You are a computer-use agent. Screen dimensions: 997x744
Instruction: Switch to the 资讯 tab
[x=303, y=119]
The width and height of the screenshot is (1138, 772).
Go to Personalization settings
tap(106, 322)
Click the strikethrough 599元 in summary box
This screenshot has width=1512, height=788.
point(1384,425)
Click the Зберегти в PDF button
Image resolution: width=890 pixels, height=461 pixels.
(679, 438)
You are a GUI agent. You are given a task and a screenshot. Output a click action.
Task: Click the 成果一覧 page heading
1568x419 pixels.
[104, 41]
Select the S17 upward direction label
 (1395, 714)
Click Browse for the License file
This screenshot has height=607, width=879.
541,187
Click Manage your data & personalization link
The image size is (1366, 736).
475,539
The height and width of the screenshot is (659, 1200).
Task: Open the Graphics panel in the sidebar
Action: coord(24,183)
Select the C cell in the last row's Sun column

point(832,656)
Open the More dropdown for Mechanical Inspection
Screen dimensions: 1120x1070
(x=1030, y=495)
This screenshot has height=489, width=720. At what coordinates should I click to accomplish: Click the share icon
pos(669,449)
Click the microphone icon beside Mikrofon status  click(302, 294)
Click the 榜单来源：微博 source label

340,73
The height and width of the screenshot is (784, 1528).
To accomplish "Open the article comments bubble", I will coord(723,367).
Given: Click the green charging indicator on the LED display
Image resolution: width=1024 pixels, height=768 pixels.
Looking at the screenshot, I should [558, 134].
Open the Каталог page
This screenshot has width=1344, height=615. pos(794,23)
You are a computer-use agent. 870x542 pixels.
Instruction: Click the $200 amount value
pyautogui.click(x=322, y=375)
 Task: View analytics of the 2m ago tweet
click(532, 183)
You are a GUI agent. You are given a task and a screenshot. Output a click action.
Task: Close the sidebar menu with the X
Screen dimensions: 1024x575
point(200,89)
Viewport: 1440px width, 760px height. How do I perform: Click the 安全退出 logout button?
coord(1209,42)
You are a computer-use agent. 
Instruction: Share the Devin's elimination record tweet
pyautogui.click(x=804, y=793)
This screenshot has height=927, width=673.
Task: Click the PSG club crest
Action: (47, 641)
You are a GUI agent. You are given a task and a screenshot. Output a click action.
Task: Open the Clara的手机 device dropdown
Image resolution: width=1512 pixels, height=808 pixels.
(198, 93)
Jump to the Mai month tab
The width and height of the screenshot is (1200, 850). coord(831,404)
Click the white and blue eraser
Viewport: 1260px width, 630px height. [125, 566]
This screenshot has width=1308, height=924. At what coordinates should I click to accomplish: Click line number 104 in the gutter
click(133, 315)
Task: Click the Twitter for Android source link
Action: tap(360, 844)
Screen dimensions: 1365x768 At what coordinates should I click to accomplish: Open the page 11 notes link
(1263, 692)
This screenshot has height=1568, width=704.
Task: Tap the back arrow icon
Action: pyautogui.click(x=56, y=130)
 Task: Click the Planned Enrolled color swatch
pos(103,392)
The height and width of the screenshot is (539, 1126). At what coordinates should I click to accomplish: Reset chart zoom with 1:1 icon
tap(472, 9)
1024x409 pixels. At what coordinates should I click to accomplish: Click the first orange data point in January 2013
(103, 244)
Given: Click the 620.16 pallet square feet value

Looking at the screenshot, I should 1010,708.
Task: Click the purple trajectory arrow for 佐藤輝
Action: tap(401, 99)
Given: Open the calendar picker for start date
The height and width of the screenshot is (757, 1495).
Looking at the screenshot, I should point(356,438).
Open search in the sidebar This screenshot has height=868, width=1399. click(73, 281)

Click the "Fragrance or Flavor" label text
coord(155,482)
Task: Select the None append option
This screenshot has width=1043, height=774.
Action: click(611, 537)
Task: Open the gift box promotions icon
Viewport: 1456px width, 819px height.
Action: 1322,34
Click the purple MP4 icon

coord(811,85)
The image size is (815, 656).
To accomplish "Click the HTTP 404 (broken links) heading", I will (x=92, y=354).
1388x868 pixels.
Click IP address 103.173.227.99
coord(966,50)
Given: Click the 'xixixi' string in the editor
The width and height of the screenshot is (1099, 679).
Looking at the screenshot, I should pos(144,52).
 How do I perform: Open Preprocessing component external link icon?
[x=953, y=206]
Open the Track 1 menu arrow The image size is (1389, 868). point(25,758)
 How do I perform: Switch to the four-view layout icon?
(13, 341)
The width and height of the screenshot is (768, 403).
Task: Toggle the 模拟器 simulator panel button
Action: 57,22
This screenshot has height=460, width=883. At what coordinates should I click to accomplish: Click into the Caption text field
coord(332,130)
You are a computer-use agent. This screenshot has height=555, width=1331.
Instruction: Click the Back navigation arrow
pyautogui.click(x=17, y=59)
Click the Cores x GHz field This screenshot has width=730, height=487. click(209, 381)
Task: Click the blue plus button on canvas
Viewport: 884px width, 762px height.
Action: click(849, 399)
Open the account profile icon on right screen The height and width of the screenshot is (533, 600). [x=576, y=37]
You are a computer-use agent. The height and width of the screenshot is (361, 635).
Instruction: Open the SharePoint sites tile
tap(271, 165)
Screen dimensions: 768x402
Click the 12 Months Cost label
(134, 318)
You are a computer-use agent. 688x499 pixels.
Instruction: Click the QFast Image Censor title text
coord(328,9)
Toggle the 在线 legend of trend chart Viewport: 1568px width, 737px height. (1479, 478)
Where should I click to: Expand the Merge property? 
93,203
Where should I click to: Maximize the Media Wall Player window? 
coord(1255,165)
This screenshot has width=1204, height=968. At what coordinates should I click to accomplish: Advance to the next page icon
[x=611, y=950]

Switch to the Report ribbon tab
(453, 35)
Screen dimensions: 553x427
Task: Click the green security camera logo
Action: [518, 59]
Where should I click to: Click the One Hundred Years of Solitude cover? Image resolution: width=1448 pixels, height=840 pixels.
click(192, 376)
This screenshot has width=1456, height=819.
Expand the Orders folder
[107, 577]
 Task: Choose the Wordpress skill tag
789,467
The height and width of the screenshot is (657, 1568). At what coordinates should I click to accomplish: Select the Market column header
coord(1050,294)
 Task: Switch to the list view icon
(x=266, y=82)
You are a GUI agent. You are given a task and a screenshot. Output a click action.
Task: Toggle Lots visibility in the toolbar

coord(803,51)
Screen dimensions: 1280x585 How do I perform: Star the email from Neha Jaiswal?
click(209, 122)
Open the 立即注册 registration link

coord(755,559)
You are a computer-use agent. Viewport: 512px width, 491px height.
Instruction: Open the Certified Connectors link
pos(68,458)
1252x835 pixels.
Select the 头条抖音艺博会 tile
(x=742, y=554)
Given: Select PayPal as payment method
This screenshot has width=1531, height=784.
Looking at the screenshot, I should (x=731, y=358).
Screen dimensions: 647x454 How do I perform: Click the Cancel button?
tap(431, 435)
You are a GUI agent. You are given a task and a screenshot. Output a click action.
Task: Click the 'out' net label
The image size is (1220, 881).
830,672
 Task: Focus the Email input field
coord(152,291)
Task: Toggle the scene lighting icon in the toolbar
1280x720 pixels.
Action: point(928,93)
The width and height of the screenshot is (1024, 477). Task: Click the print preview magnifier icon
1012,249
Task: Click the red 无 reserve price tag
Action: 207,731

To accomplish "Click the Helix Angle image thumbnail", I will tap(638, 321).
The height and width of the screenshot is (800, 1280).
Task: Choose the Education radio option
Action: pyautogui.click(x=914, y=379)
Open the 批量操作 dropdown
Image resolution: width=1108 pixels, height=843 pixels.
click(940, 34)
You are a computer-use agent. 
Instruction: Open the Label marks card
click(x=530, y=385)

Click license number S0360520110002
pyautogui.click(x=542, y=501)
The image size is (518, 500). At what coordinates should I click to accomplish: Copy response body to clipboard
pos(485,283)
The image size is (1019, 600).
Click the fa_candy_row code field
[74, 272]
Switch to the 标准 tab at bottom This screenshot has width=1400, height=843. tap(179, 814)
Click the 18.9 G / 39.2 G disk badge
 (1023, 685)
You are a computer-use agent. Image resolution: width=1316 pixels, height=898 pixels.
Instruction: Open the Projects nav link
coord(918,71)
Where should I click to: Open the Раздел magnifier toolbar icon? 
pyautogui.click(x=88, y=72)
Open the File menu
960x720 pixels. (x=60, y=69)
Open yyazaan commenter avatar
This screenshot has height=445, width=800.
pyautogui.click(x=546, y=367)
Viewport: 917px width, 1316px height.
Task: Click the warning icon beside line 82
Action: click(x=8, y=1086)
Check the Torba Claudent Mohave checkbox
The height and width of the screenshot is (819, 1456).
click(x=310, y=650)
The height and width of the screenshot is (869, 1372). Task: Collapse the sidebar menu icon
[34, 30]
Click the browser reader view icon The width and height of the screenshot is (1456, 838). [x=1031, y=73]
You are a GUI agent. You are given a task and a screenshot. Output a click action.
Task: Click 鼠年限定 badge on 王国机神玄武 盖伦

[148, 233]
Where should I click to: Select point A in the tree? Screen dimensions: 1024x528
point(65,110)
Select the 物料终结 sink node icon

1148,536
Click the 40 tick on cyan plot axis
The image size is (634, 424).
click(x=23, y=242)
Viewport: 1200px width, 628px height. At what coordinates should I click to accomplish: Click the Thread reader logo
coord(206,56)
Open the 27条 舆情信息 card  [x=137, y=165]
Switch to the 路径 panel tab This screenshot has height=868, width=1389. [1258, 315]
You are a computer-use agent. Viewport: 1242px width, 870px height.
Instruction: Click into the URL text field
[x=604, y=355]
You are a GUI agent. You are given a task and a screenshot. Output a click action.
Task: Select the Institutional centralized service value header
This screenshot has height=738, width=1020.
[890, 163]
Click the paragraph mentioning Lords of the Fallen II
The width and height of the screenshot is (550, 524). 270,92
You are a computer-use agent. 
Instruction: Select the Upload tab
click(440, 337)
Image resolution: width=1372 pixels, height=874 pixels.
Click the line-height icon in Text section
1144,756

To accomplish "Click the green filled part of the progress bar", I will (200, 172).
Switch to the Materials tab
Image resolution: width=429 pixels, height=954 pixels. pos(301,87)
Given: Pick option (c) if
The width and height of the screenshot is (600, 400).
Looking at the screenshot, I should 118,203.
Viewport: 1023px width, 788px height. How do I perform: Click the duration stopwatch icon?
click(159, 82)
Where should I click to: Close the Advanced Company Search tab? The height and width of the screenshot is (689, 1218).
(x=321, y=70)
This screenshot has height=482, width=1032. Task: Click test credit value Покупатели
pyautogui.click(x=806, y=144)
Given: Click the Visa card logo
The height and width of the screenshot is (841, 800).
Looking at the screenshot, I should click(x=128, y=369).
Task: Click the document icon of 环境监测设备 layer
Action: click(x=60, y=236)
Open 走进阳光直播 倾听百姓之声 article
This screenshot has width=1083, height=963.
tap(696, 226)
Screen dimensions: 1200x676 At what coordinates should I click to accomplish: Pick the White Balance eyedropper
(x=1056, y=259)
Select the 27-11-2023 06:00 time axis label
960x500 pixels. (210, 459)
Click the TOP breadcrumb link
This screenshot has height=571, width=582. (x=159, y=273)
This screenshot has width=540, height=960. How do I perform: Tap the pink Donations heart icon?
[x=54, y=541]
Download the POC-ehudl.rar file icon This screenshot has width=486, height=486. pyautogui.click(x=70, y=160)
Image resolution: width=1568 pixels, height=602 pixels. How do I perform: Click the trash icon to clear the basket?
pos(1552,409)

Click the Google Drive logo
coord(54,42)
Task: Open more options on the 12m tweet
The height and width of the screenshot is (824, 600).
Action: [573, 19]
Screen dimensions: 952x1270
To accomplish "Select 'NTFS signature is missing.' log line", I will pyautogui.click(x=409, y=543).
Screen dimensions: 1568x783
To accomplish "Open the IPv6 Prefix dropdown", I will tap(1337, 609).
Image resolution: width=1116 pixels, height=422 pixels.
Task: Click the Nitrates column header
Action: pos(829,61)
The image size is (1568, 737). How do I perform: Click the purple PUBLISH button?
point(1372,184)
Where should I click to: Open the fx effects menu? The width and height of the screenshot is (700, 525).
..............................
Goal
Repeat the records from the line holding "Image resolution: width=1568" through the end of the records, inclusive, with "basket" replaced by "cart" and everything else unchanged.

Response to this task
Image resolution: width=1568 pixels, height=602 pixels. How do I perform: Click the trash icon to clear the cart?
pos(1552,409)

Click the Google Drive logo
coord(54,42)
Task: Open more options on the 12m tweet
The height and width of the screenshot is (824, 600).
Action: [573, 19]
Screen dimensions: 952x1270
To accomplish "Select 'NTFS signature is missing.' log line", I will pyautogui.click(x=409, y=543).
Screen dimensions: 1568x783
To accomplish "Open the IPv6 Prefix dropdown", I will tap(1337, 609).
Image resolution: width=1116 pixels, height=422 pixels.
Task: Click the Nitrates column header
Action: pos(829,61)
The image size is (1568, 737). How do I perform: Click the purple PUBLISH button?
point(1372,184)
Where should I click to: Open the fx effects menu? The width and height of the screenshot is (700, 525).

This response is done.